We define convenience function to plot the Uniform Manifold Approximation and Projection (UMAP) of the ASAP PMDB data.

def plot_umap(
    xx,
    yy,
    cc=None,
    val=None,
    fig_width=8,
    fig_height=8,
    cmap=None,
    labels=None,
    term_order_lookup=None,
    colorbar=False,
    sizes=None
):
    """
    """
    if sizes is None:
        sizes = 1
    fig, ax = plt.subplots()
    fig.set_size_inches(fig_width, fig_height)

    if cmap is not None:
        scatt = ax.scatter(xx, yy, c=val, s=0.5, marker='.', cmap=cmap, alpha=sizes)
    elif cc is not None:
        scatt = ax.scatter(xx, yy, c=cc, s=0.5, marker='.', alpha=sizes)

    if labels is not None:
        from matplotlib.patches import Rectangle
        unique_labels = labels.unique()
        unique_colors = cc.unique()

        if term_order_lookup is not None:
            term_order = np.argsort(term_order_lookup.loc[unique_labels, 'term_order'])
            unique_labels = unique_labels[term_order]
            unique_colors = unique_colors[term_order]
            
        rects = []
        for color in unique_colors:
            rects.append(Rectangle((0, 0), 1, 1, fc=color))

        legend = ax.legend(rects, unique_labels, loc=2)
        # ax.add_artist(legend)

    if colorbar:
        fig.colorbar(scatt, ax=ax)
    
    return fig, ax

Transferred Neurotransmitter Types#

Below are the PMDBS cells colorized by their neurotransmitter types that were inferred from mapping to the WHB taxonomy. Neurotransmitter assignment provides a high-level gestalt of the dataset by dividing the UMAP into glutamergic (shades of blue), GABAergic (reds), their combination (purples) and non-neuronal cells (gray) domains.

fig, ax = plot_umap(
    cell_siletti['x'],
    cell_siletti['y'],
    cc=cell_siletti['neurotransmitter'],
    labels=cell_siletti['neurotransmitter_name'],
    term_order_lookup=cluster_annotation_term,
    fig_width=16,
    fig_height=16
)
res = ax.set_title("Neurotransmitter")
plt.show()
../_images/6d75e258e4cf30e79a58157a00cddccd14d2e46f836cb7049e399d9dacf7c5cf.png

Transferred Whole Human Brain Taxonomy Types#

The next set of plots colorized the PMDBS cells by WHB taxonomy at the supercluster, cluster and subcluster levels. At the supercluster level, we see large swathe of the same colors shows that clusters derived from the scVI integration corresponds well to cell types defined by the WHB taxonomy.

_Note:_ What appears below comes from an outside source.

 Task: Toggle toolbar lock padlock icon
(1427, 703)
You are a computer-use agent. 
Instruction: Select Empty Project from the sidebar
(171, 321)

Major glutamergic cortical supercluster annotation from WHB includes intratelencephalic (IT), corticothalamic (CT), and near-projecting (NP) cortical cells, hippocampal types (dente gyrus, CA1-3 and CA4), amygdala excitatory (AMEX) and upper rhombic lip (URL) cells. GABAergic superclusters include CGE (caudal ganglionic eminence) derived, MGE (medial ganglionic eminence) derived, LAMP5-LHX6 and Chandelier (LLC) cells, medium spiny neurons (MSN) and eccentric MSNs. Non-neuronal superclusters include astrocytes, ependymal, microglia, oligodendrocyte, OPCs (oligodendrocyte precursor), vascular and fibroblast cells.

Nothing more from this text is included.